A limitation of the present study was the small sample size, a lack of objective parameters leading to the decision to provide a surgical procedure and a non-OSA control group. BMI data from the surgeon consisted only of those with high BMI and the data were not amenable to division into age groups or based on severity. This would have permitted a more meaningful analysis against other factors. Furthermore, soft tissue characteristics would be more accurate if the airway was captured while patients were asleep to represent the expected reduction in pharyngeal muscle activity and reflexes. Additionally, attempts to standardise breathing during the procedure is a consideration. A study with these features would be a closer representation of the dynamic and dysfunctional nature of OSA. A greater qualitative focus involving more specialists would provide additional insight for referring health professionals to identify factors which might predispose the prescription of a particular treatment modality. An ideal situation would be for the primary clinician to screen for risk factors and to better predict and appreciate more targeted strategies for the individual. This would improve the initial examination, communication, informed consent, triage, and referrals and represents the AAO’s ultimate philosophy of managing OSA.11
In principle, airway assessment from 2D and 3D radiographic imaging obtained as part of orthodontic treatment planning is an opportunistic and invaluable screening tool for OSA. However, other clinically related factors need to be considered before a treatment modality is proposed. The judicial use of 3D imaging is recommended rather than the blanket prescription of high-dose imaging for the sole purpose of diagnosing OSA. The study is confirmational in that morphology does not reflect OSA severity based on AHI. Additionally, there is little correlation between the range of treatments provided by a medical specialist and morphological assessment. Therefore, potential risk factors identified from imaging should raise the index of suspicion and prompt referral to a medical specialist for multidisciplinary co-ordinated care, in line with the AAO’s principles of OSA management.

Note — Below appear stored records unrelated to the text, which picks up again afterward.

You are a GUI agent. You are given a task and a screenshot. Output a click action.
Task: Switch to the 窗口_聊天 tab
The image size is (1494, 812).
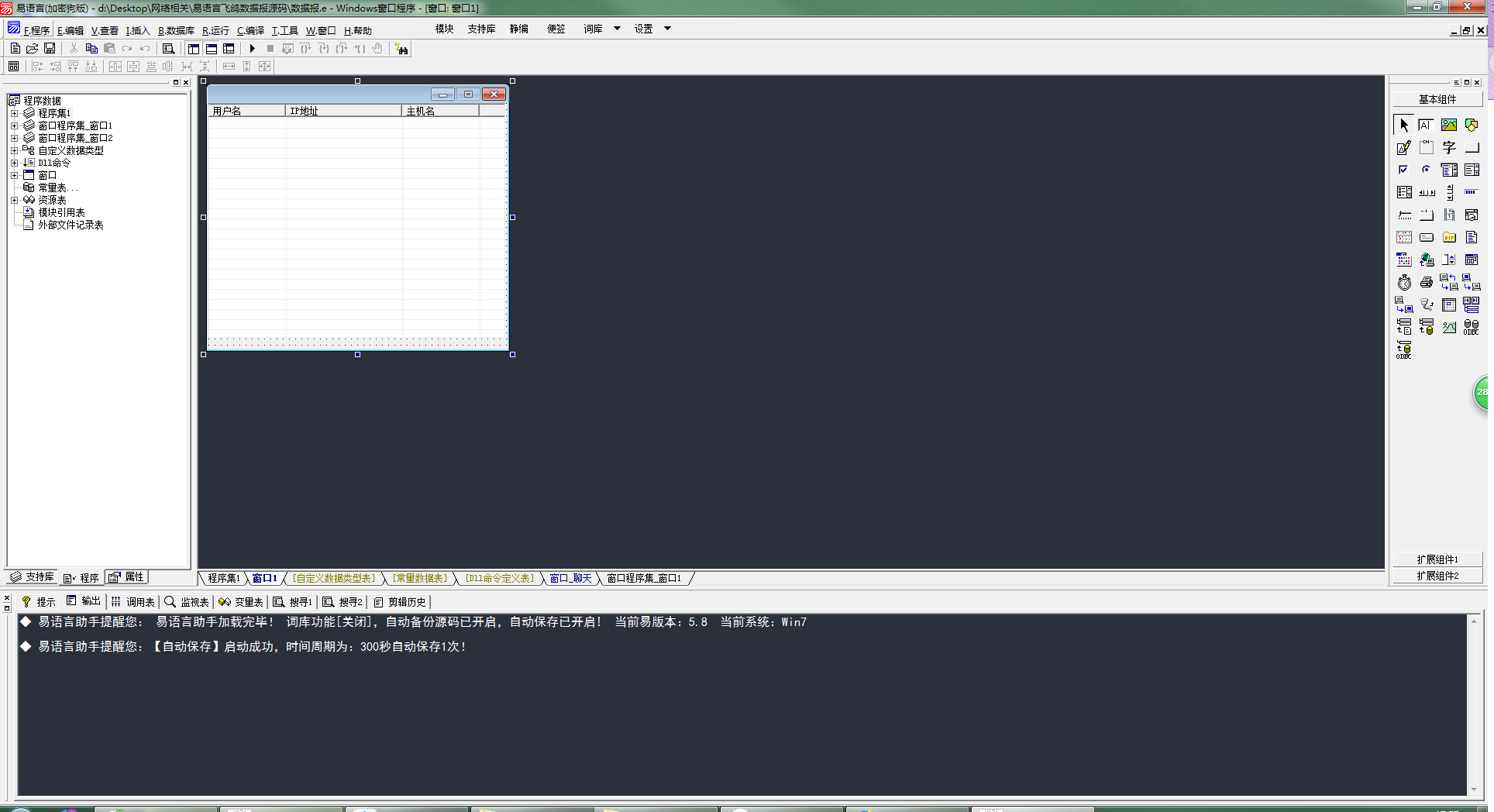pos(570,579)
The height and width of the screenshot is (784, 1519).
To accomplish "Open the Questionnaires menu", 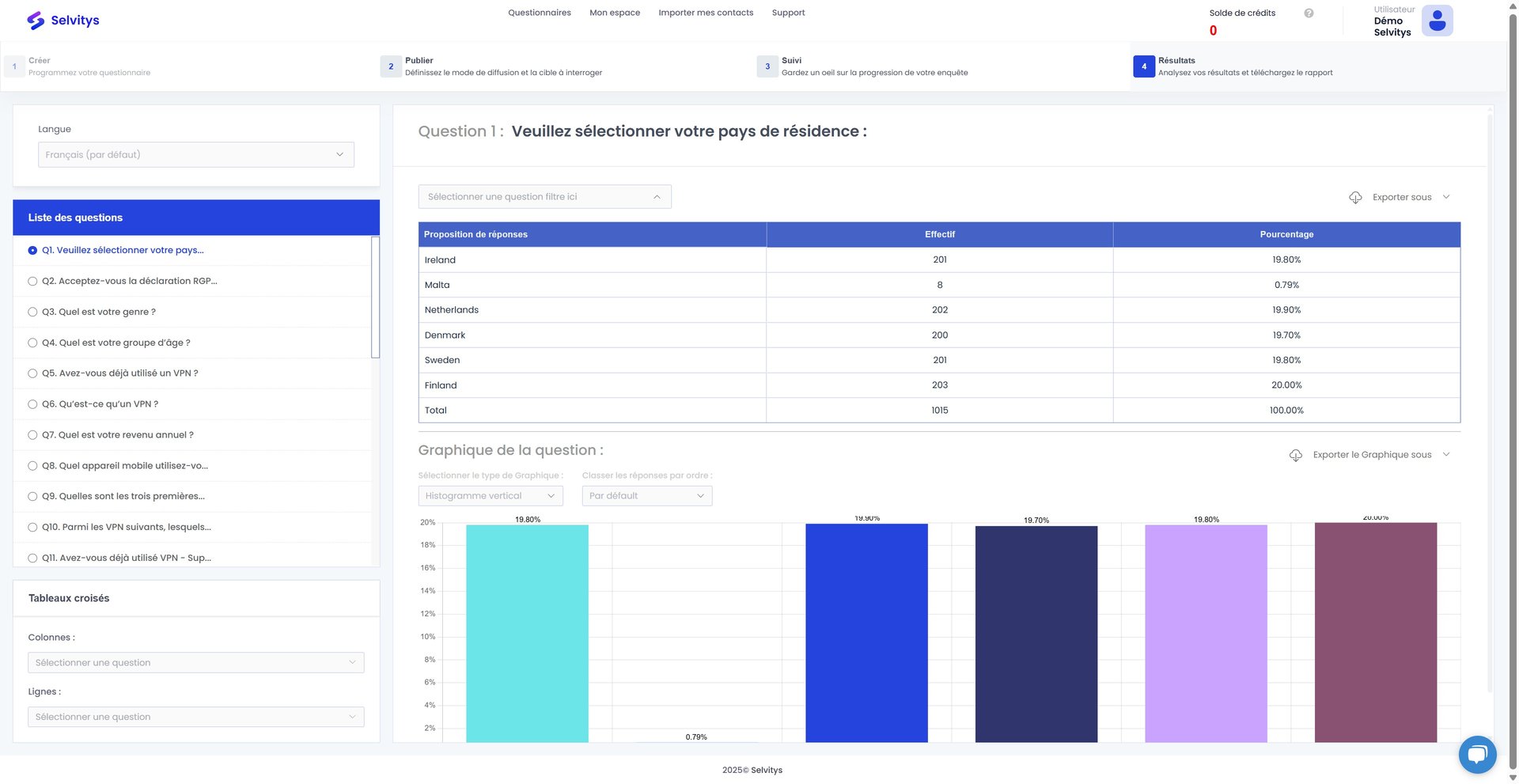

The aetiology of OSA is complex and multifactorial in which known risk factors and their relative contribution to this sleep disorder vary between individuals. In a group diagnosed with increased BMI and moderate to severe OSA, airway measurements and morphology had little correlation to OSA severity based on AHI even though some characteristics were observed. There was also a limited correlation between actual treatment provided by a medical specialist and airway assessment from 2D and 3D imaging. Therefore, additional factors need to be considered before a treatment modality is proposed. Of all variables assessed, the present study confirms the significant association between increased age and OSA severity. The judicial use of radiographs is recommended and, when available, is an invaluable screening tool to identify individuals at risk of OSA which should prompt referral to a medical specialist for multidisciplinary co-ordinated care.